For a quick check, you could change the “magic” limit of 1e-4 in the code to 1.5e-4 to see whether that makes the mismatches go away. I am calling the error limit “magic” because my assumption is that this was just a value picked when this app first was created that would be sufficiently tight to flag real errors but large enough to avoid false positives due to accumulated rounding error.

sm=75 worked, thx! will have to take some time to digest this
[root@localhost tensor-cores]# make ; ./TCGemm
nvcc -o TCGemm -arch=sm_75 -lcublas -lcurand simpleTensorCoreGEMM.cu

M = 16384, N = 16384, K = 16384. alpha = 2.000000, beta = 2.000000

Running with wmma…
grid: 256, 256, 1, blockDim: 128, 4, 1.
warpSize: 32, M,N,K: 16384, 16384, 16384.
Running with cuBLAS…

Checking results…
Results verified: cublas and WMMA agree.

wmma took 1974.263672ms
cublas took 228.444153ms

For a faster code using wmma you should check out the cudaTensorCoreGemm sample in the CUDA Toolkit.
This code was written as a demo only!

[root@localhost tensor-cores]#

Interesting. When you compile with -arch=sm_70 but run on a GPU with CC 7.5, the PTX intermediate representation gets JIT-compiled for CC 7.5 since the embedded binary code for CC 7.0 cannot be used. When you compile with arch=sm_75 the PTX gets compiled (offline) into machine code for CC7.5.
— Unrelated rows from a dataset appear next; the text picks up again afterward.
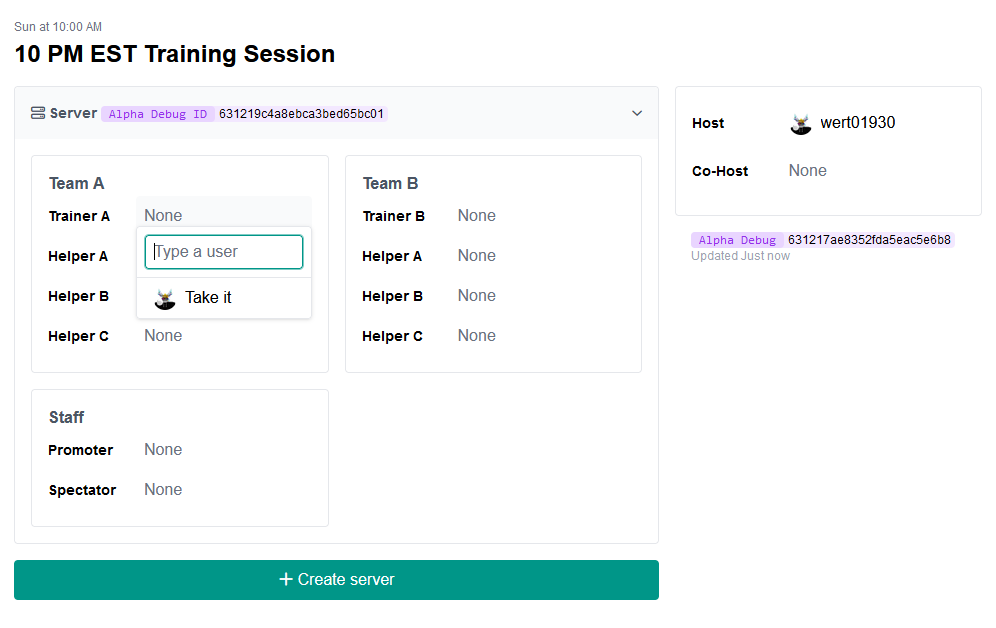Click Helper B None in Team B
Screen dimensions: 996x628
coord(476,295)
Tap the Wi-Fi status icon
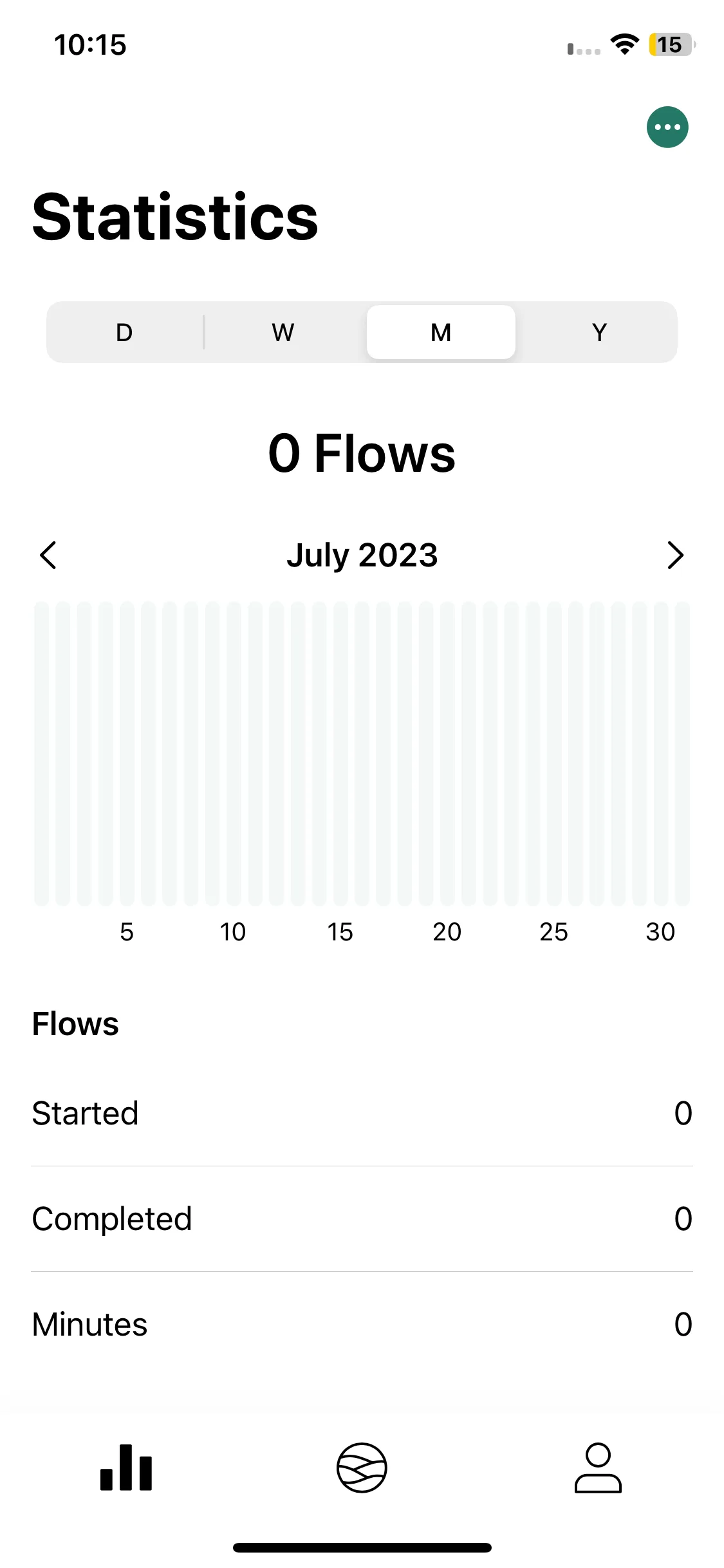The height and width of the screenshot is (1568, 724). point(624,44)
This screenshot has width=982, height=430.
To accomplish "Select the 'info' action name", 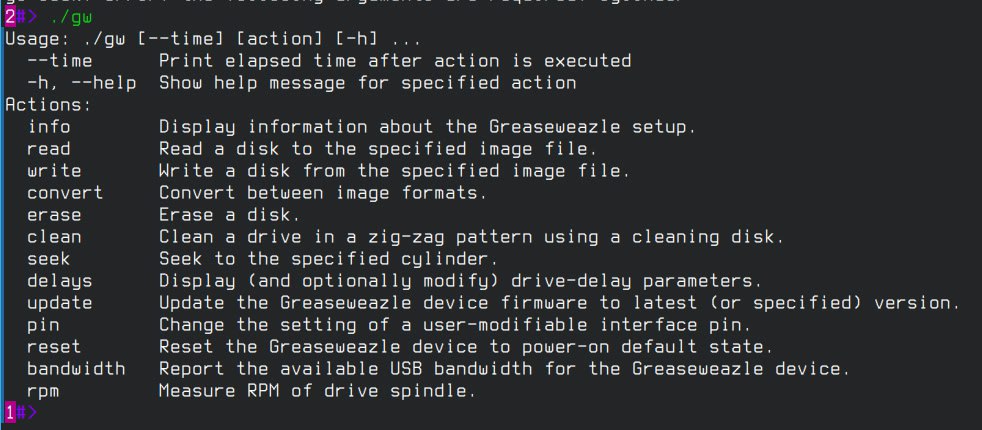I will pos(49,127).
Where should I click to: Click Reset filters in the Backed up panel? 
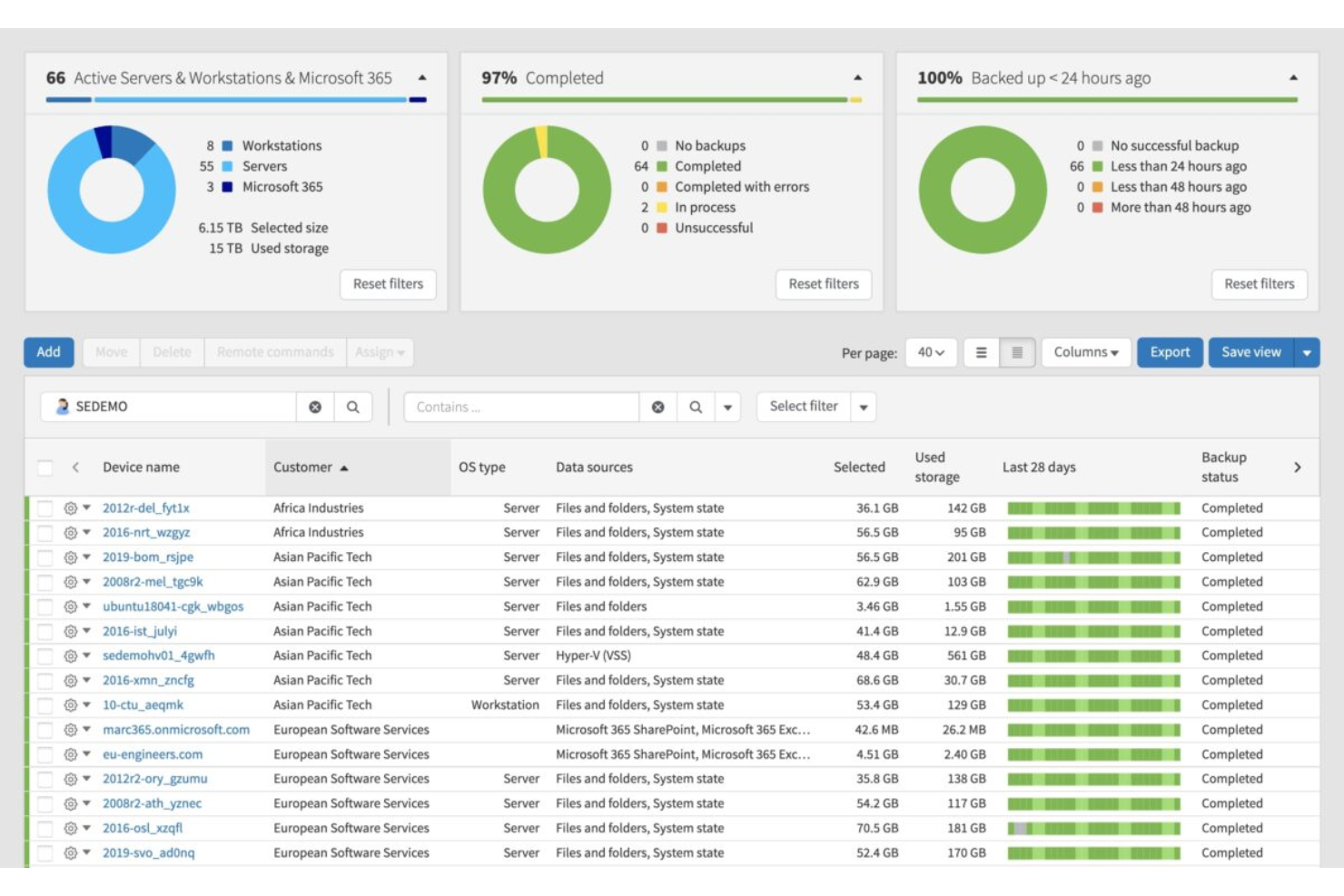(x=1259, y=283)
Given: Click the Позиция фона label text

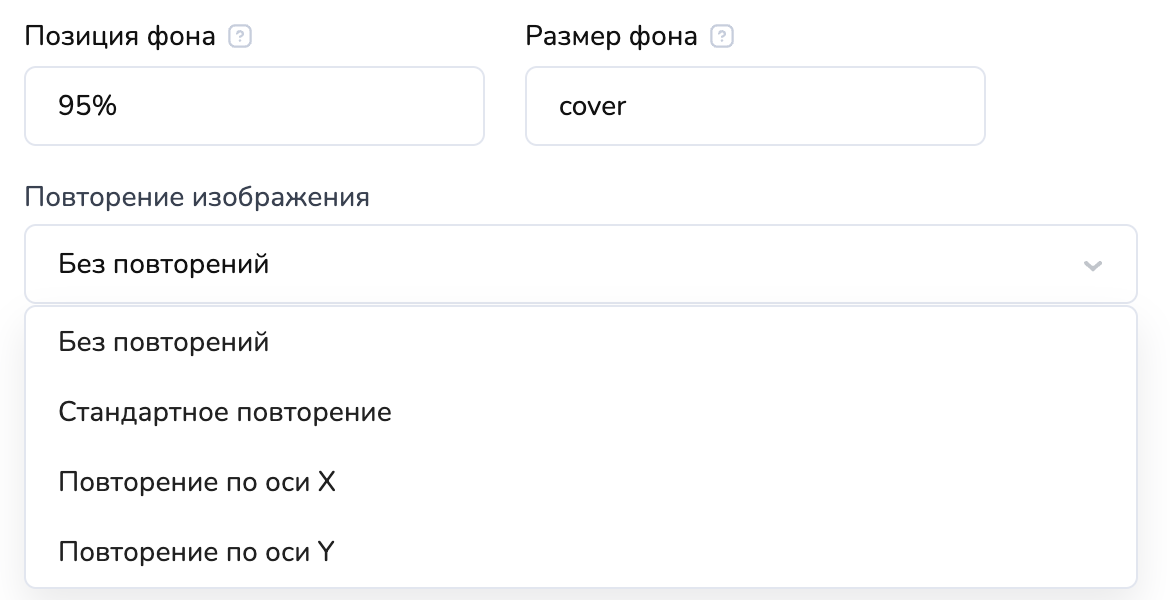Looking at the screenshot, I should (x=119, y=37).
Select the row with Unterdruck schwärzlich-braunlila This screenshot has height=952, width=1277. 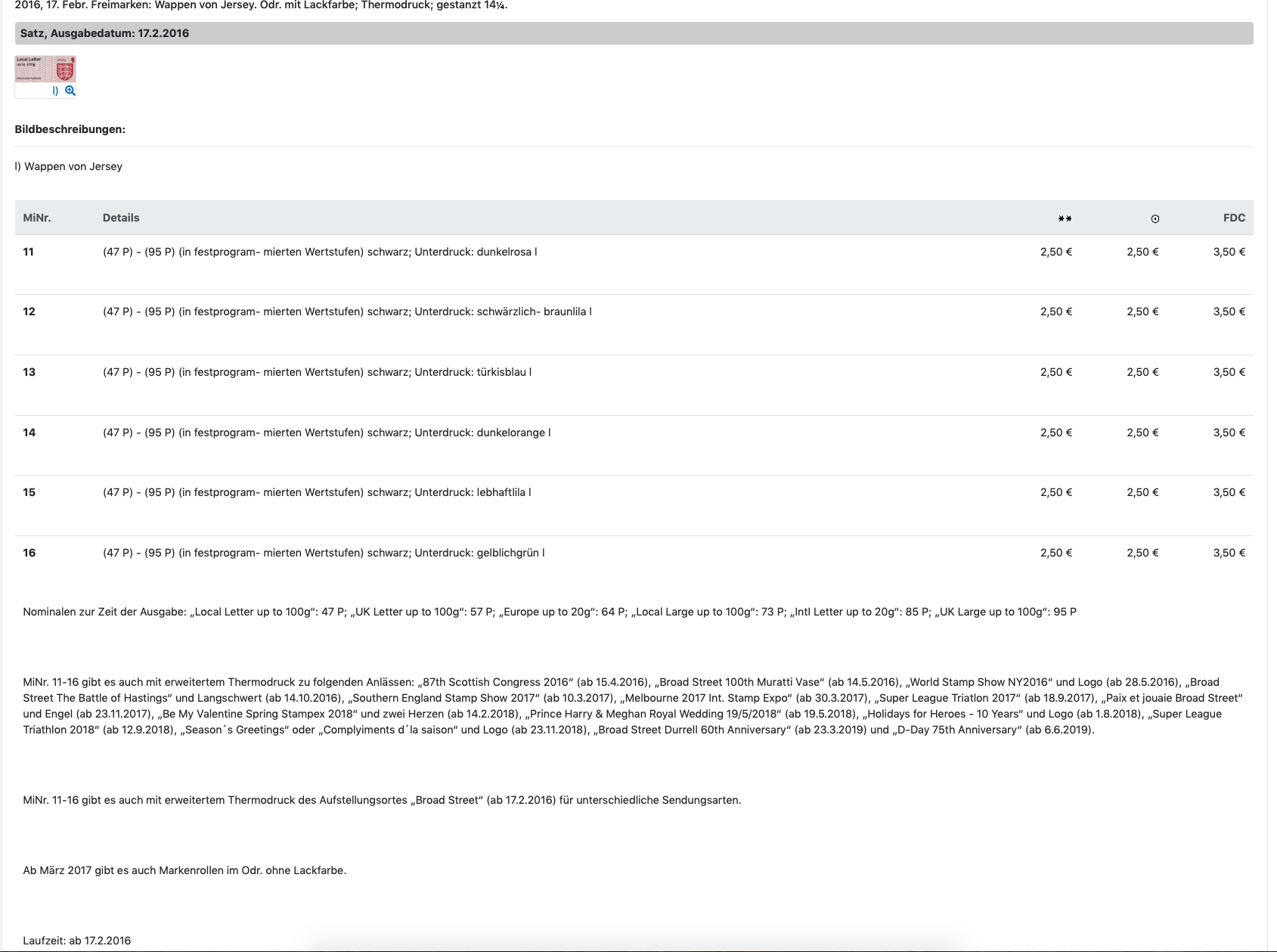point(347,312)
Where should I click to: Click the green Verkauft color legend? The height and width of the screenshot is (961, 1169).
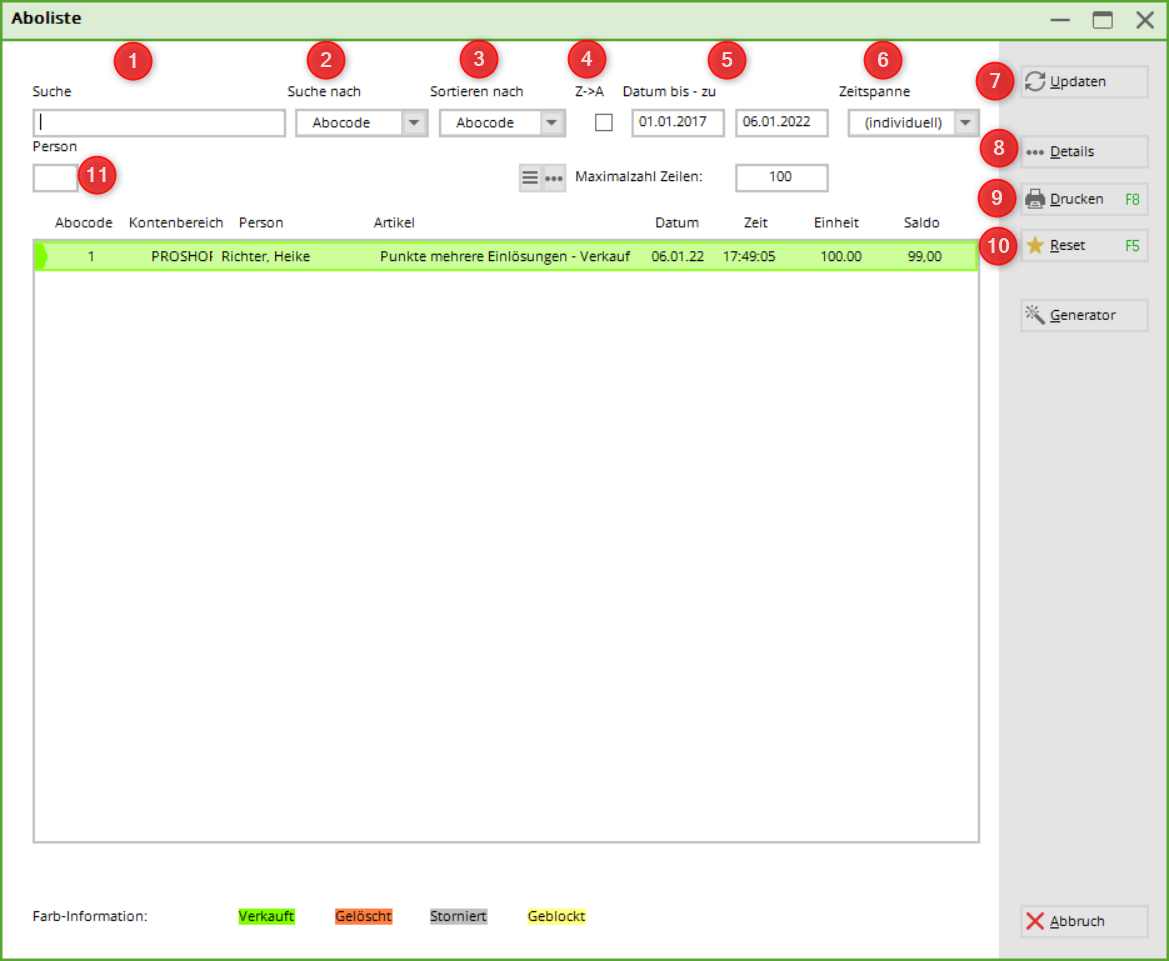[x=267, y=916]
Numerical differences due to the two compilation paths (offline compiler vs JIT compiler) could point to an issue with the latest JIT compiler (e.g. more aggressive re-association of floating-point expressions), which could be an intentional change or a bug.

1 Like

This topic was automatically closed 14 days after the last reply. New replies are no longer allowed.